Morning ladies, I have PCOS and my cycles are very irregular and once disapeared altogether! when I do have a cycle I am not sure if I ovulate. Anyways, 8 weeks in, healthy organic eating, a couple of kilos lost, supplements, hormone balancing foods etc, it seems my cycles may be returning to a somewhat normal state. 

According to my temps, I ovulated a few days ago on CD 28! is this even possible though? I had been feeling bloated, cranky and spotty after a few weeks of feeling great. Thought maybe AF was on its way, since was nearing end of the month but turns out it was ovulation! dont know if happy or not as YAY I ovulated for once, but is quite late, does this mean I have 40 day cycles and is it even possible? I know anything over around 35 days considered anovulatory, but I dont know, I guess my period may be arriving in 10 days if I ovulated? Anyone else with 40 day cycles who still ovulate/convieve? thanks girls


----------



## catkin79 (Apr 4, 2011)

Hi Kylieboo

Yep, it sure is possible, especially for us ladies with PCOS!

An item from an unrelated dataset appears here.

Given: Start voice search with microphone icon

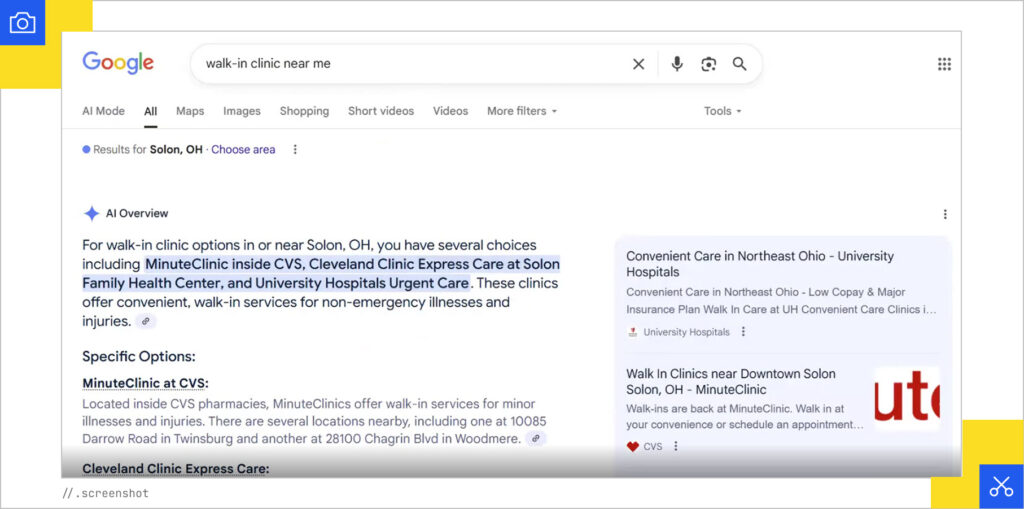Looking at the screenshot, I should coord(677,64).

Couple of cycles ago I ovulated on day 38.  Previously I ovulated on day 51!!  Your luteal phase will start from the day after ovulation, and could be anything between 10 and 16 days.  So you should have a few weeks before AF arrives 

Good luck, hope you caught the egg!


----------



## strawbs (May 16, 2005)

If it puts your mind at ease the clearblue monitor works for cycles up to 42 days so it is considered normal in their eyes! I just had a 45day cycle, but used to only have 2x af per yer pcos! Hate it


----------



## kylieboo (Apr 3, 2011)

Thank you girls, thats reassuring. Its a bit of a relevation, all of these years temping and OPK around day 14 when maybe all this time I was ov-ing around the time everyone else is getting their AF! Symptoms are so like PMS too so explains why I often felt I was about to get my period but if didnt turn up for a few weeks. At least I know I am in the ball park now, really need to get one of these fertility monitors otherwise I will never know when it is! xx


----------